## Aim
Change every occurrence of "Radiant Birch" in the records below to "Golden Oak" and leave the rest of the text as it is. Leave the pictures out of your answer.

## The input
--*--

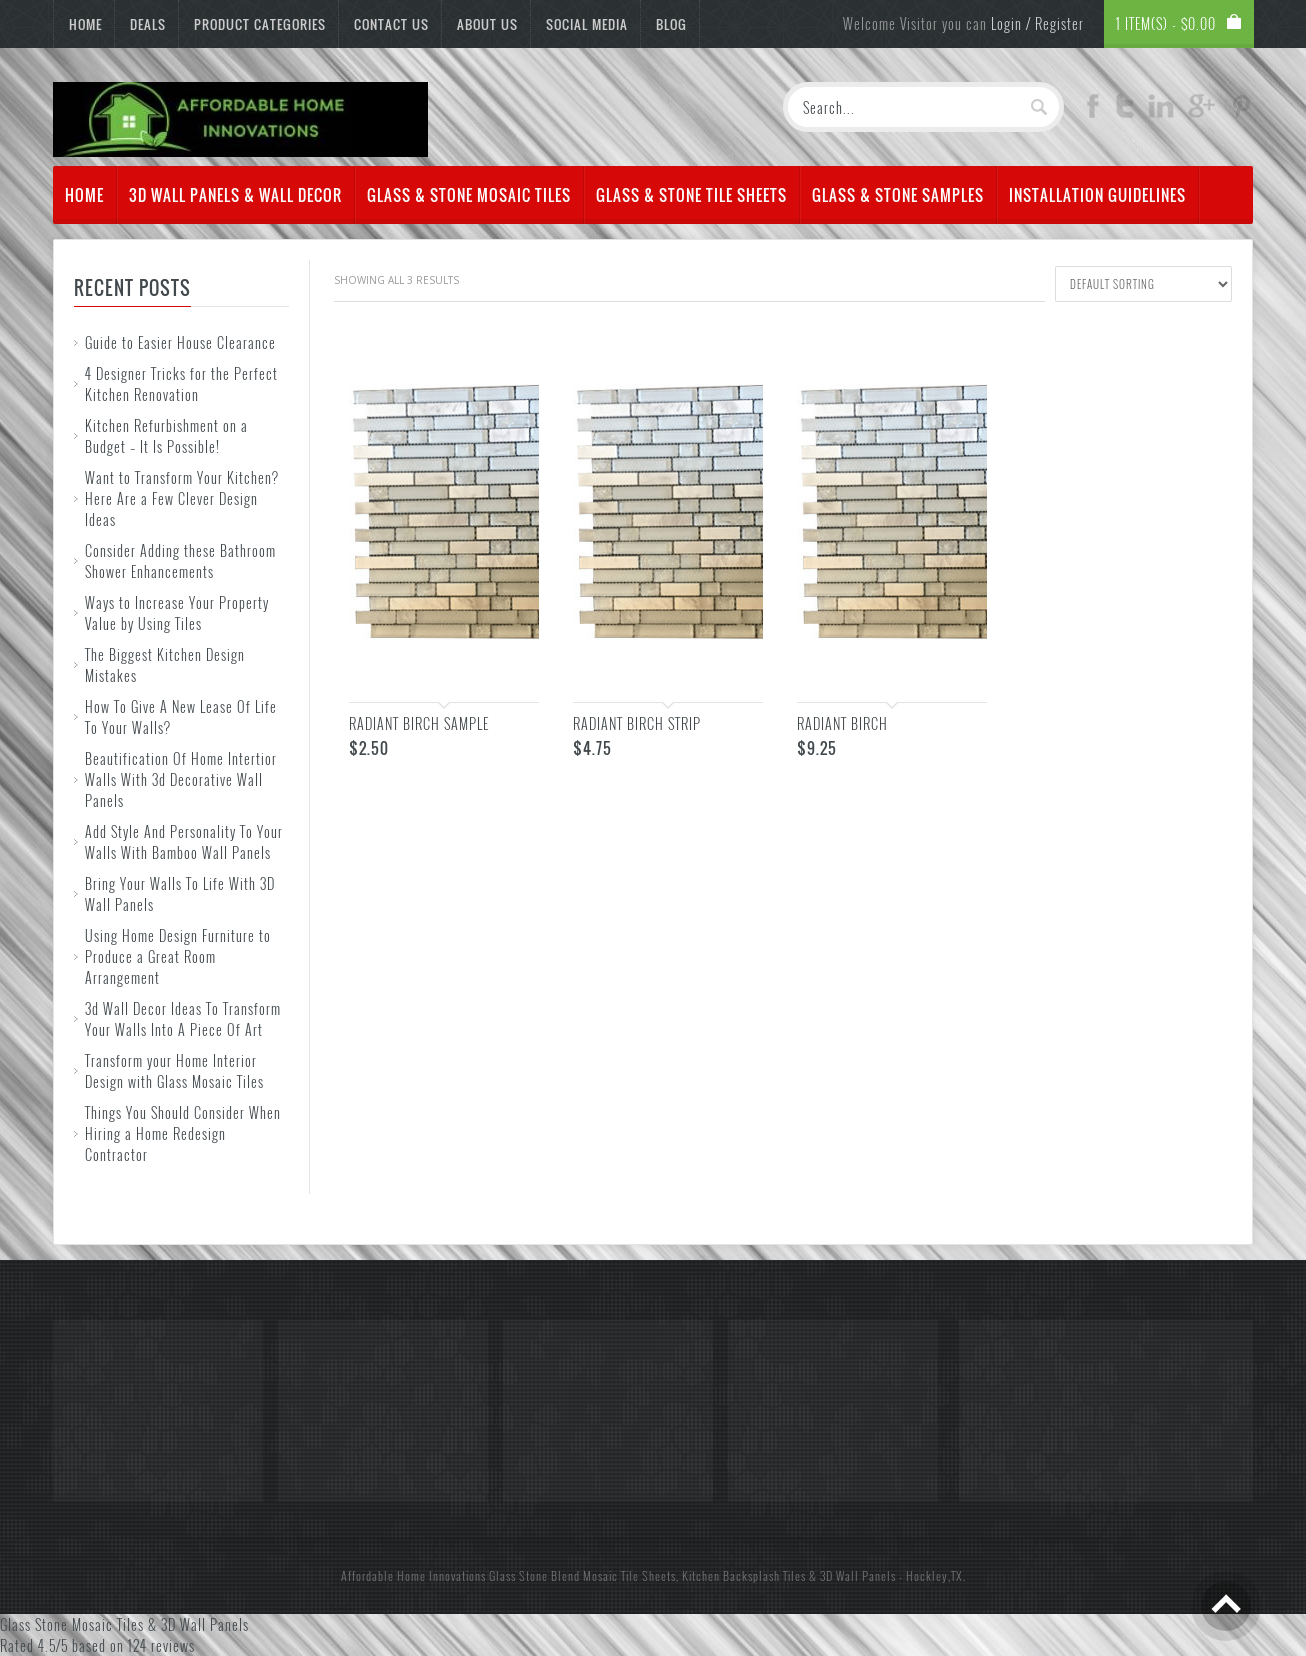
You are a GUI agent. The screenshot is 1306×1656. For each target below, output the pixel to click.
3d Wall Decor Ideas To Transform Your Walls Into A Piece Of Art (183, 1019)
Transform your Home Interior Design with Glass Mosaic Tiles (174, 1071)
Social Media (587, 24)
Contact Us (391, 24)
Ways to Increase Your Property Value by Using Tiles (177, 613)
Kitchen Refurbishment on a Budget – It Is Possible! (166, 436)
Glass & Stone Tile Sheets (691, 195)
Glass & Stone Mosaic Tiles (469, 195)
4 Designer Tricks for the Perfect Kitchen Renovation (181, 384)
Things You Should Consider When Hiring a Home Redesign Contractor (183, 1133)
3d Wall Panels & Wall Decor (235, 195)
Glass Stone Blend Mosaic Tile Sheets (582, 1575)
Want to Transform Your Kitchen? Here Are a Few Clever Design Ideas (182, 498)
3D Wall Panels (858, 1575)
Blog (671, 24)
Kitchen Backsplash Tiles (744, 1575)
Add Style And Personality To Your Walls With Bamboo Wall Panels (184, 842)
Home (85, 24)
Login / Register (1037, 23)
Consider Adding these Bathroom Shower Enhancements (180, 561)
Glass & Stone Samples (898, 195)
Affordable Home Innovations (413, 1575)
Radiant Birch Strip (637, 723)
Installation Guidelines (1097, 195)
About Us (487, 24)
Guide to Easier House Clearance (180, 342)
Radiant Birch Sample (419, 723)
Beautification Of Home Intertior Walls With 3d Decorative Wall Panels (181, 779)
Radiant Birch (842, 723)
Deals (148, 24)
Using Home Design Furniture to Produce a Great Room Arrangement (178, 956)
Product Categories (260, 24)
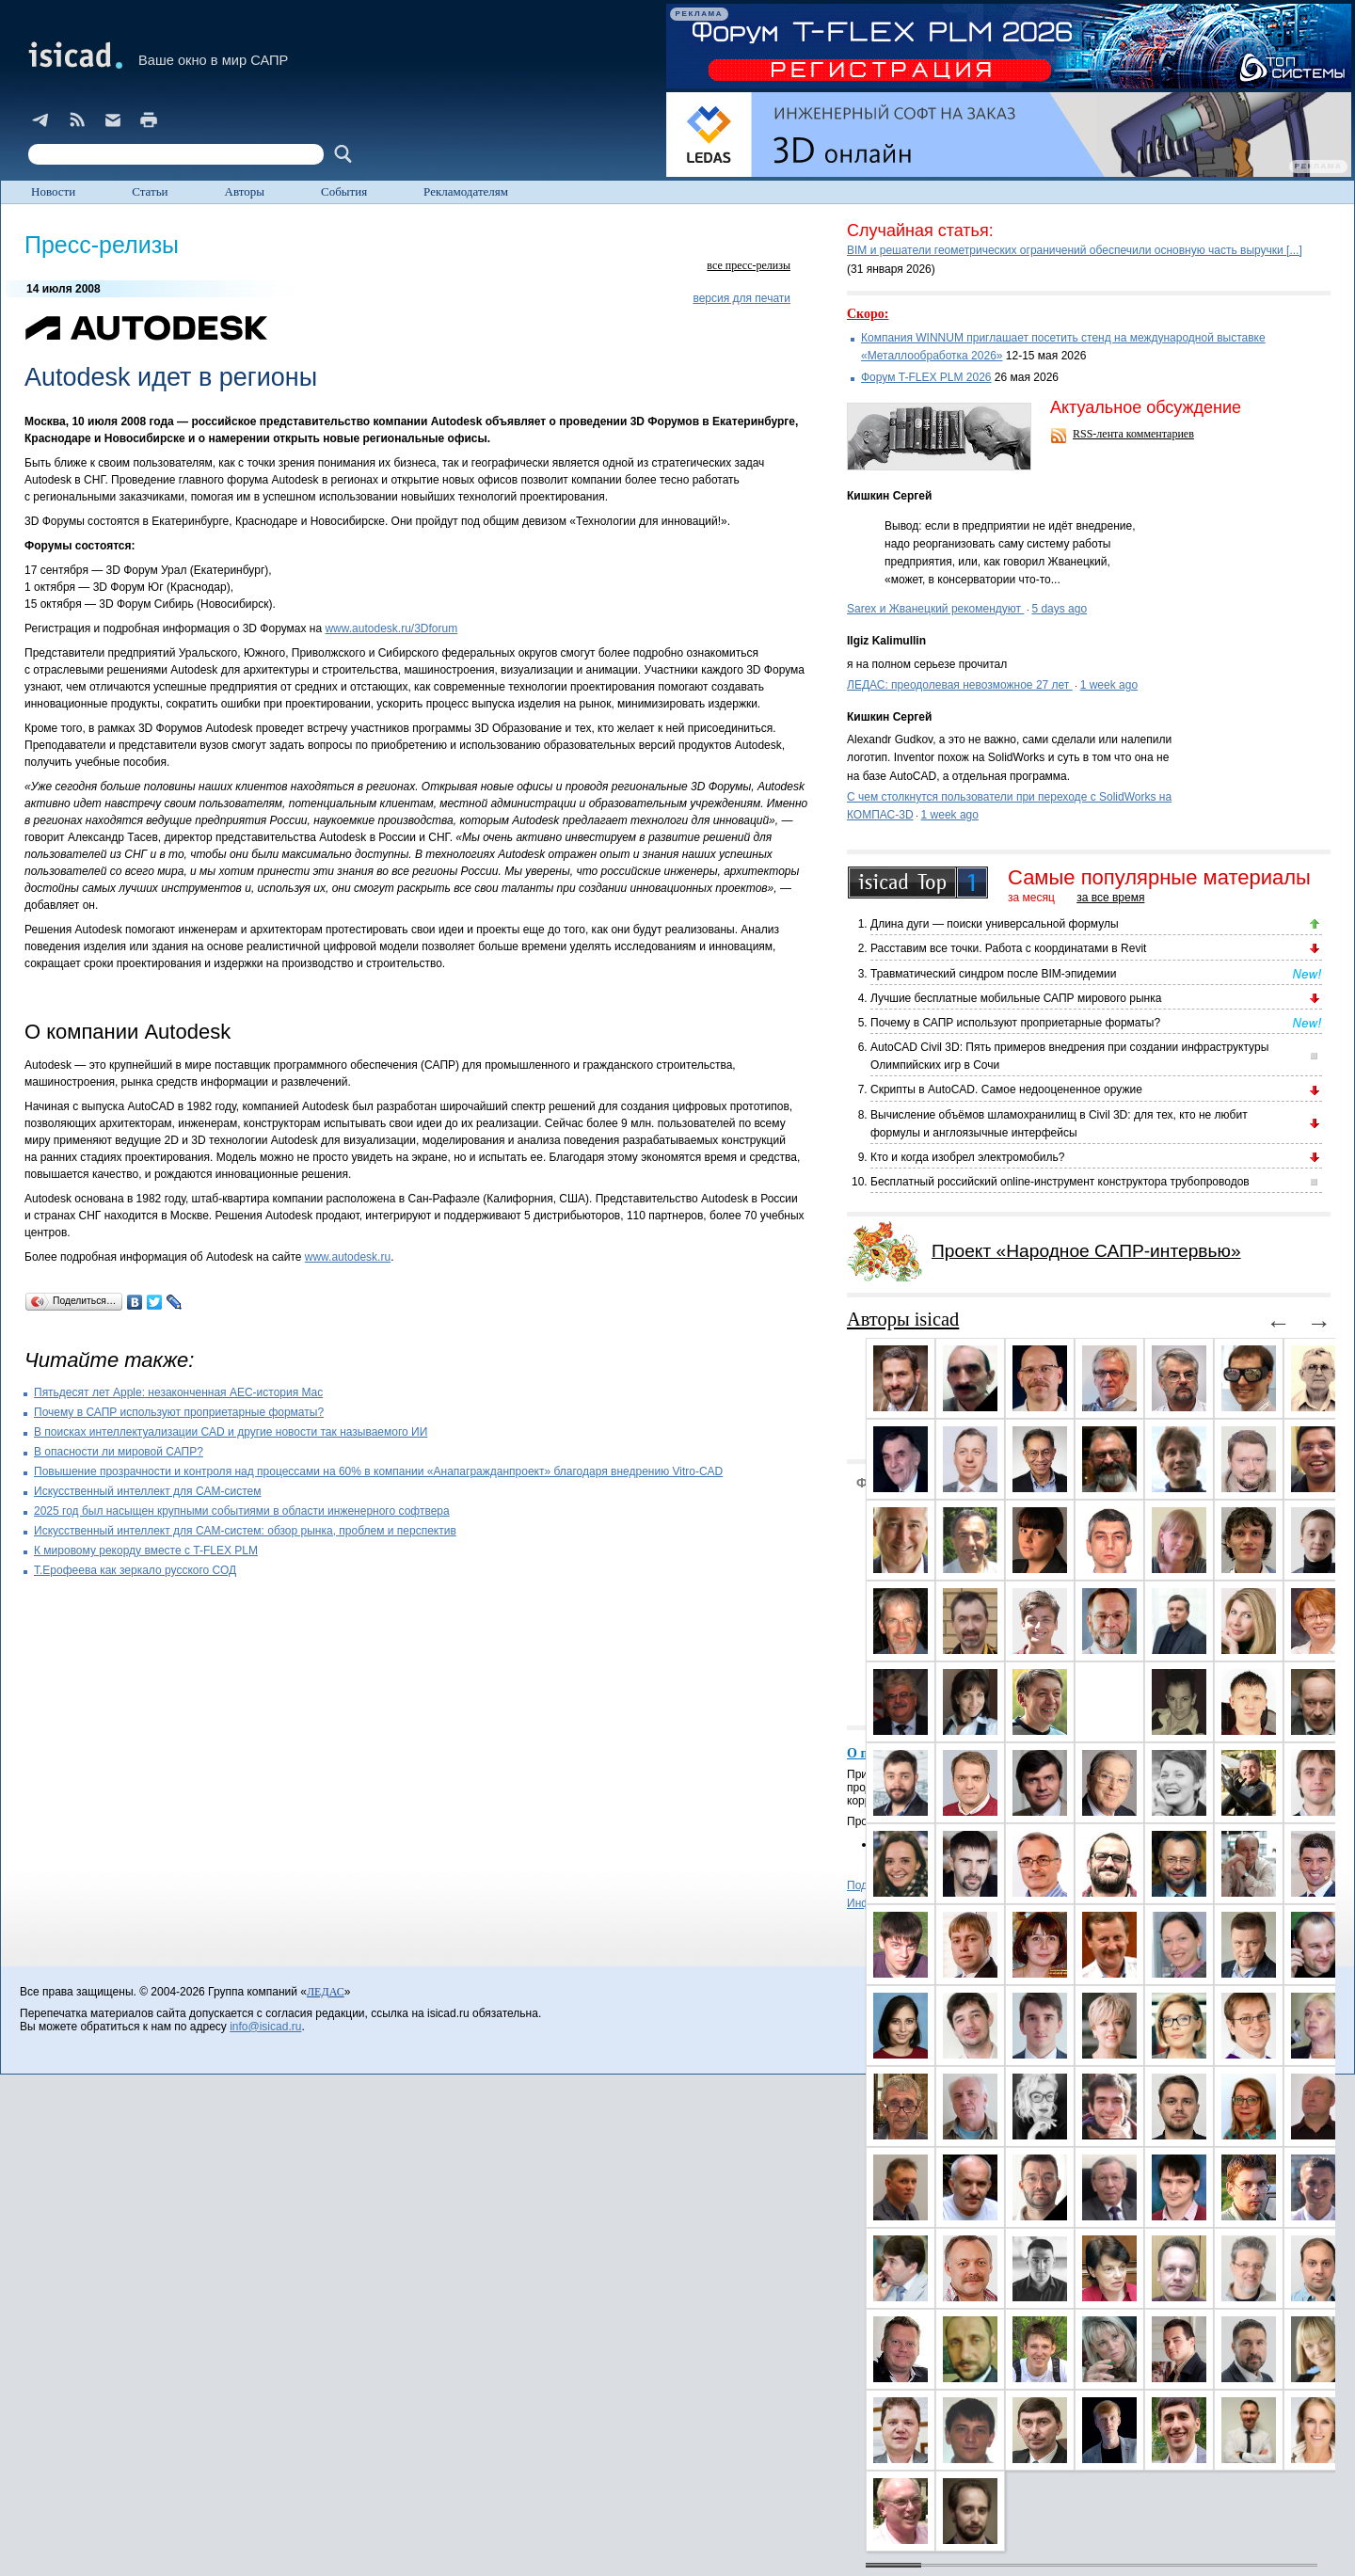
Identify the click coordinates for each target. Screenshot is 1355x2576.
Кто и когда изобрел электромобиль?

--*--

## Complete output
You are a GUI agent. The screenshot is 1306×1656. For each target below, output the pixel to click.
3d Wall Decor Ideas To Transform Your Walls Into A Piece Of Art (183, 1019)
Transform your Home Interior Design with Glass Mosaic Tiles (174, 1071)
Social Media (587, 24)
Contact Us (391, 24)
Ways to Increase Your Property Value by Using Tiles (177, 613)
Kitchen Refurbishment on a Budget – It Is Possible! (166, 436)
Glass & Stone Tile Sheets (691, 195)
Glass & Stone Mosaic Tiles (469, 195)
4 Designer Tricks for the Perfect Kitchen Renovation (181, 384)
Things You Should Consider When Hiring a Home Redesign Contractor (183, 1133)
3d Wall Panels & Wall Decor (235, 195)
Glass Stone Blend Mosaic Tile Sheets (582, 1575)
Want to Transform Your Kitchen? Here Are a Few Clever Design Ideas (182, 498)
3D Wall Panels (858, 1575)
Blog (671, 24)
Kitchen Backsplash Tiles (744, 1575)
Add Style And Personality To Your Walls With Bamboo Wall Panels (184, 842)
Home (85, 24)
Login / Register (1037, 23)
Consider Adding these Bathroom Shower Enhancements (180, 561)
Glass & Stone Samples (898, 195)
Affordable Home Innovations (413, 1575)
Golden Oak Strip (637, 723)
Installation Guidelines (1097, 195)
About Us (487, 24)
Guide to Easier House Clearance (180, 342)
Golden Oak Sample (419, 723)
Beautification Of Home Intertior Walls With 3d Decorative Wall Panels (181, 779)
Golden Oak (842, 723)
Deals (148, 24)
Using Home Design Furniture to Produce a Great Room Arrangement (178, 956)
Product Categories (260, 24)
Identify the click coordinates for each target. Screenshot is 1355x2576.
Кто и когда изобрел электромобиль?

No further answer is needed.